Input data:

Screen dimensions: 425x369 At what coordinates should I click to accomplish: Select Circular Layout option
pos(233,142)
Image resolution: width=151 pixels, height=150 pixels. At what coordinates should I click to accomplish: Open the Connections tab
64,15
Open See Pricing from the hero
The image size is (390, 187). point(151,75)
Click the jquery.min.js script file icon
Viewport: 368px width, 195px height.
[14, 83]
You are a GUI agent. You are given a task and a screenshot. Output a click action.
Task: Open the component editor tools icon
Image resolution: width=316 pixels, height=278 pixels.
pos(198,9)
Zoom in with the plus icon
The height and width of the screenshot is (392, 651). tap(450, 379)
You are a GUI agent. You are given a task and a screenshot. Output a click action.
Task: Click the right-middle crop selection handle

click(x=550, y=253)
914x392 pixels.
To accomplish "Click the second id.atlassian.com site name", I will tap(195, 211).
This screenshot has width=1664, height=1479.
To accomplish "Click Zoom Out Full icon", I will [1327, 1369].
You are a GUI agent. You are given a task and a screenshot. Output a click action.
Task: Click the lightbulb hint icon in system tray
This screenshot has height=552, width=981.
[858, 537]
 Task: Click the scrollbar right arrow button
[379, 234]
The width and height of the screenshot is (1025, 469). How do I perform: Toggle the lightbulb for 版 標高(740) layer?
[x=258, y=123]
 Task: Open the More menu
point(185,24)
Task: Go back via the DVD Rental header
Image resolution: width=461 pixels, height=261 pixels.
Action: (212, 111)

Goal: Copy every line of the items above word for word.

Reply:
Screen dimensions: 425x369 At what coordinates should I click to accomplish: Select Circular Layout option
pos(233,142)
Image resolution: width=151 pixels, height=150 pixels. At what coordinates should I click to accomplish: Open the Connections tab
64,15
Open See Pricing from the hero
The image size is (390, 187). point(151,75)
Click the jquery.min.js script file icon
Viewport: 368px width, 195px height.
[14, 83]
You are a GUI agent. You are given a task and a screenshot. Output a click action.
Task: Open the component editor tools icon
Image resolution: width=316 pixels, height=278 pixels.
pos(198,9)
Zoom in with the plus icon
The height and width of the screenshot is (392, 651). tap(450, 379)
You are a GUI agent. You are given a task and a screenshot. Output a click action.
Task: Click the right-middle crop selection handle

click(x=550, y=253)
914x392 pixels.
To accomplish "Click the second id.atlassian.com site name", I will tap(195, 211).
This screenshot has width=1664, height=1479.
To accomplish "Click Zoom Out Full icon", I will [1327, 1369].
You are a GUI agent. You are given a task and a screenshot. Output a click action.
Task: Click the lightbulb hint icon in system tray
This screenshot has height=552, width=981.
[858, 537]
 Task: Click the scrollbar right arrow button
[379, 234]
The width and height of the screenshot is (1025, 469). How do I perform: Toggle the lightbulb for 版 標高(740) layer?
[x=258, y=123]
 Task: Open the More menu
point(185,24)
Task: Go back via the DVD Rental header
Image resolution: width=461 pixels, height=261 pixels.
Action: (212, 111)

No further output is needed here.